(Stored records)
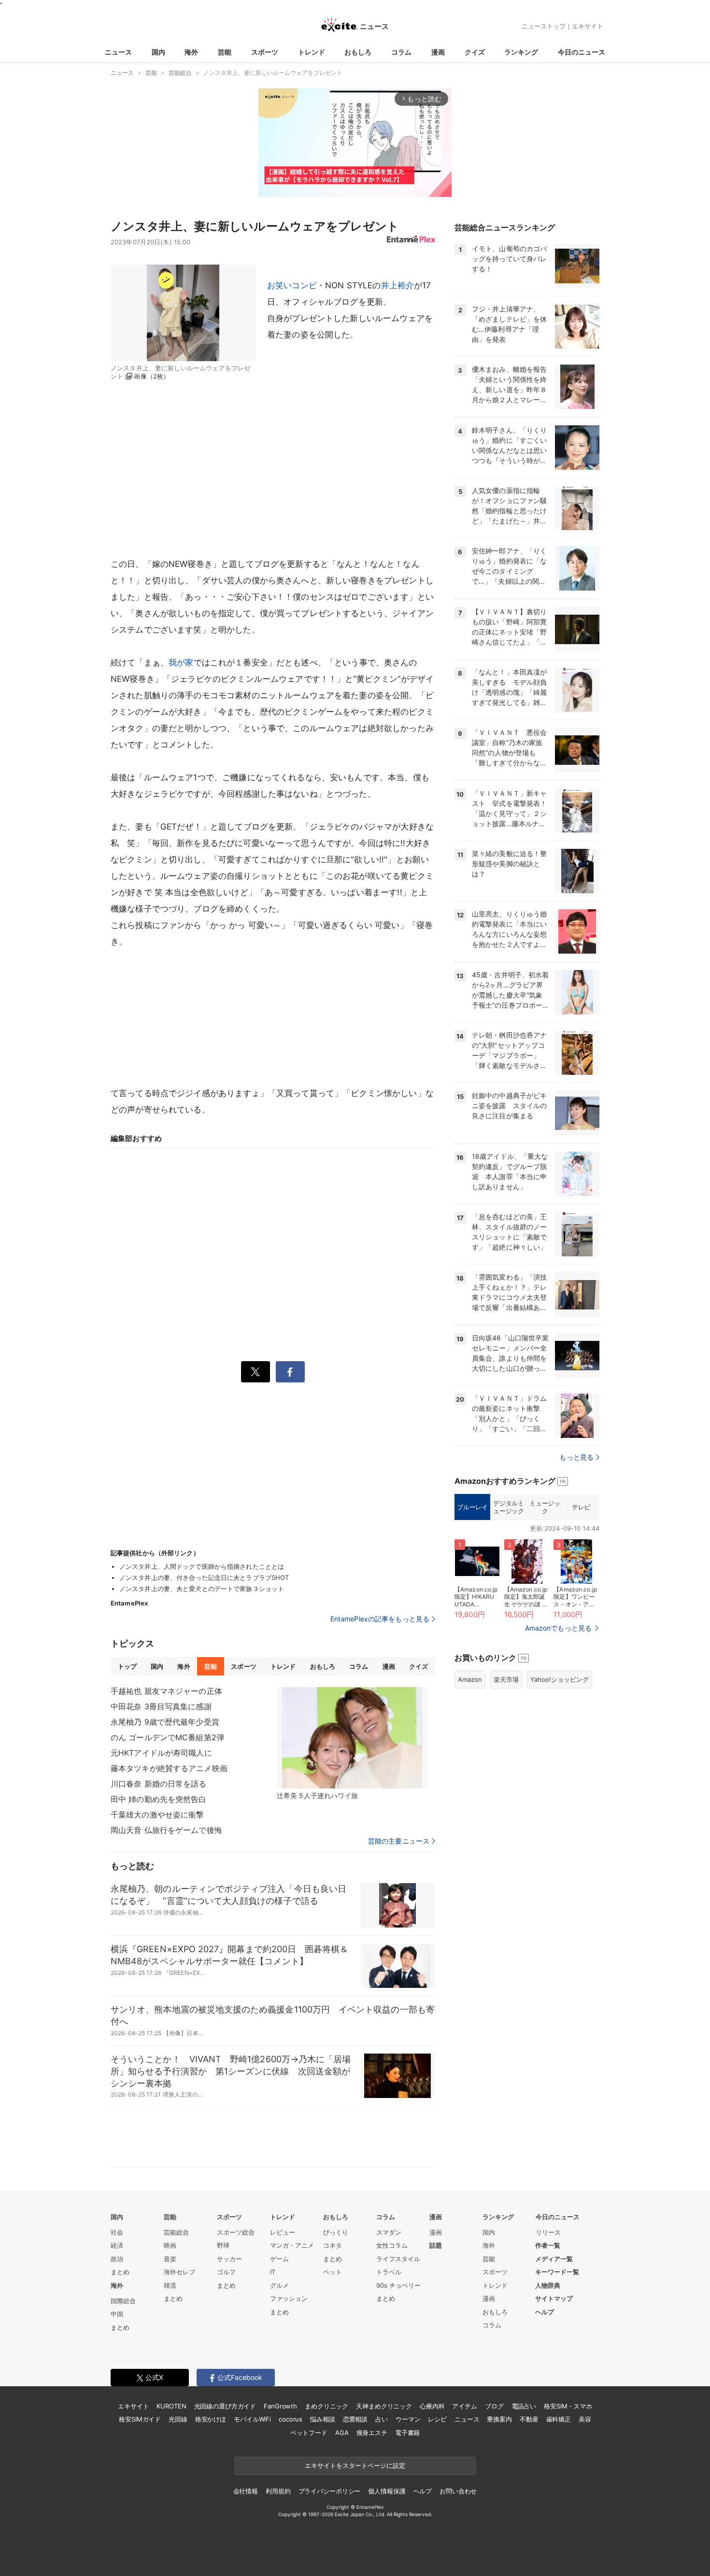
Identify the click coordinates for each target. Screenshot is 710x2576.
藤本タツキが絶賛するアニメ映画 (169, 1768)
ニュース (118, 52)
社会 (117, 2232)
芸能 (224, 52)
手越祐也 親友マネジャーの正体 (166, 1691)
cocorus (290, 2419)
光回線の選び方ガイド (225, 2406)
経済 (117, 2245)
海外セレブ (179, 2272)
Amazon (470, 1679)
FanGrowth (280, 2406)
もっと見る (576, 1457)
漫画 (438, 52)
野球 (223, 2245)
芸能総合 (176, 2232)
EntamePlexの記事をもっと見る (379, 1619)
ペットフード (308, 2432)
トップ (127, 1666)
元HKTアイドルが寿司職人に (161, 1753)
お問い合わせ (458, 2491)
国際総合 (123, 2301)
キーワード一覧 (557, 2272)
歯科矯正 (558, 2419)
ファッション (289, 2298)
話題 (435, 2245)
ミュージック (544, 1507)
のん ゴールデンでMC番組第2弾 (167, 1737)
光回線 (178, 2419)
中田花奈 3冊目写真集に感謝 (161, 1706)
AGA (342, 2432)
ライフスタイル (398, 2259)
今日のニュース (581, 52)
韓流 (170, 2285)
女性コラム (392, 2245)
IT (272, 2272)
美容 (585, 2419)
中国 (117, 2314)
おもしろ (357, 52)
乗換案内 (499, 2419)
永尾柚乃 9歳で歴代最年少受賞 (165, 1722)
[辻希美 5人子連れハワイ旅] (352, 1737)
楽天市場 (506, 1679)
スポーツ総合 (236, 2232)
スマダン (388, 2232)
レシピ (437, 2419)
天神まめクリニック (384, 2406)
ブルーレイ (472, 1507)
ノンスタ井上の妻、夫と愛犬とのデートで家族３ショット (201, 1588)
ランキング (521, 52)
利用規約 (278, 2491)
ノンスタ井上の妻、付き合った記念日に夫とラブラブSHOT (204, 1577)
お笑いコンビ (292, 285)
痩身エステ (371, 2432)
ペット (332, 2272)
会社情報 (245, 2491)
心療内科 (432, 2406)
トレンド (311, 52)
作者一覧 (547, 2245)
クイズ (475, 52)
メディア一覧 (554, 2259)
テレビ (581, 1507)
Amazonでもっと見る (558, 1628)
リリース (548, 2232)
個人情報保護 (386, 2491)
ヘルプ (544, 2312)
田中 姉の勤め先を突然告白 (159, 1799)
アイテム (464, 2406)
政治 (117, 2259)
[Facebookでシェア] (290, 1371)
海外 (191, 52)
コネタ (332, 2245)
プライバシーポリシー (329, 2491)
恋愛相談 (355, 2419)
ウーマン (408, 2419)
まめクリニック (326, 2406)
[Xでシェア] (255, 1371)
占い (381, 2419)
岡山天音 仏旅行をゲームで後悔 (166, 1830)
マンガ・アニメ (292, 2245)
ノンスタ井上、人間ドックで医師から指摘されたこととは (201, 1566)
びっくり (335, 2232)
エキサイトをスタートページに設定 (355, 2465)
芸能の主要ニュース (398, 1841)
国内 (158, 52)
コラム (401, 52)
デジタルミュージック (508, 1507)
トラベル (388, 2272)
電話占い (523, 2406)
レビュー (282, 2232)
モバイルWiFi (252, 2419)
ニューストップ (544, 26)
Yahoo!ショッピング (559, 1679)
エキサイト (587, 26)
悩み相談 (322, 2419)
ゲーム (279, 2259)
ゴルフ (226, 2272)
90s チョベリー (398, 2285)
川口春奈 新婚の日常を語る (159, 1783)
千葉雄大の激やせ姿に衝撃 (157, 1814)
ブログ (494, 2406)
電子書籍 (407, 2432)
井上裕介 (397, 285)
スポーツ (264, 52)
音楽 (170, 2259)
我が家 (181, 662)
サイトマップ (554, 2298)
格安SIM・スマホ (568, 2406)
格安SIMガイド (140, 2419)
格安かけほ (210, 2419)
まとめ (120, 2272)
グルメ (279, 2285)
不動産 (529, 2419)
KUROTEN (171, 2406)
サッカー (229, 2259)
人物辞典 (547, 2285)
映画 (170, 2245)
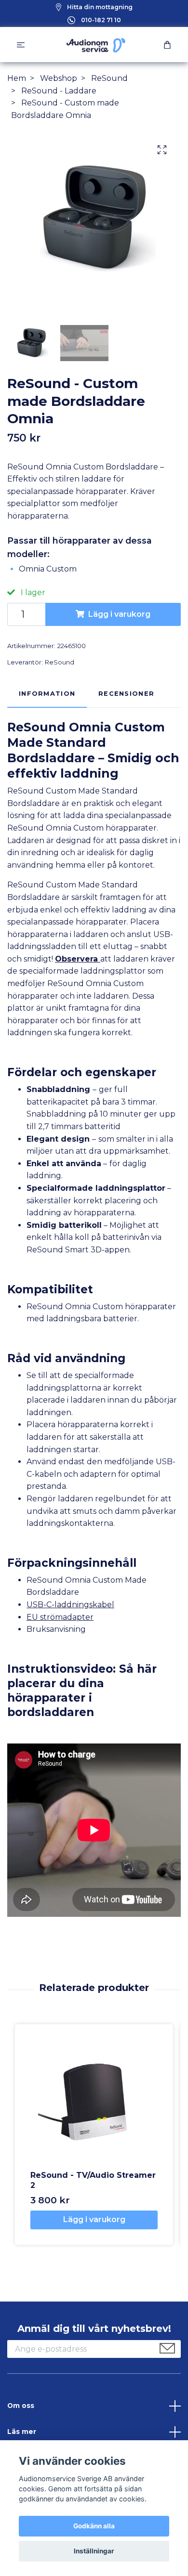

## TASK INSTRUCTIONS
If a line in the records has the word "ノンスタ井上の妻", copy that line.

## SOLUTION TO THE PROBLEM
ノンスタ井上の妻、夫と愛犬とのデートで家族３ショット (201, 1588)
ノンスタ井上の妻、付き合った記念日に夫とラブラブSHOT (204, 1577)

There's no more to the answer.